- Official 1966 portrait

Member of Parliament for Kootenay East
- In office 1949–1958
- Preceded by: James Herbert Matthews
- Succeeded by: Murray McFarlane

Member of Parliament for Kootenay East
- In office 1962–1968
- Preceded by: Murray L. McFarlane
- Succeeded by: Stan Graham

Personal details
- Born: 27 January 1911 Grand Rapids, Minnesota, U.S.
- Died: 5 September 1975 (aged 64)
- Party: Liberal
- Profession: Miner

= James Allen Byrne =

Canadian politician

James Allen Byrne (27 January 1911 – 5 September 1975) was a Liberal party member of the House of Commons of Canada. He was born in Grand Rapids, Minnesota, United States and became a miner by career.

He was first elected at the Kootenay East riding in the 1949 general election, then re-elected there in the 1953, 1957, 1962, 1963 and 1965 elections.

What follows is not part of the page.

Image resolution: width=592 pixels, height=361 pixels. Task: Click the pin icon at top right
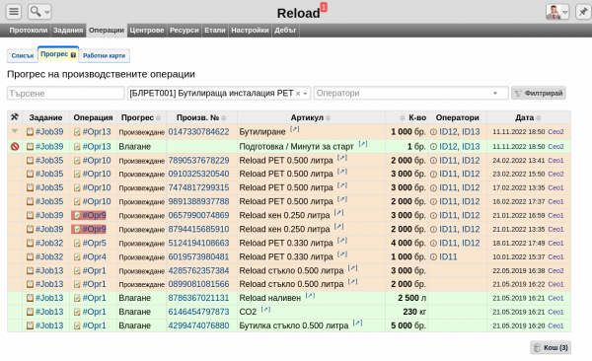[x=583, y=12]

Byrne was not in Parliament for one term during this time due to his defeat in the 1958 election by Murray McFarlane of the Progressive Conservative party.

Byrne was Parliamentary Secretary to the Minister of Transport from 1966 to 1968, and also served as Parliamentary Secretary to the Minister of Labour from 1963 to 1965.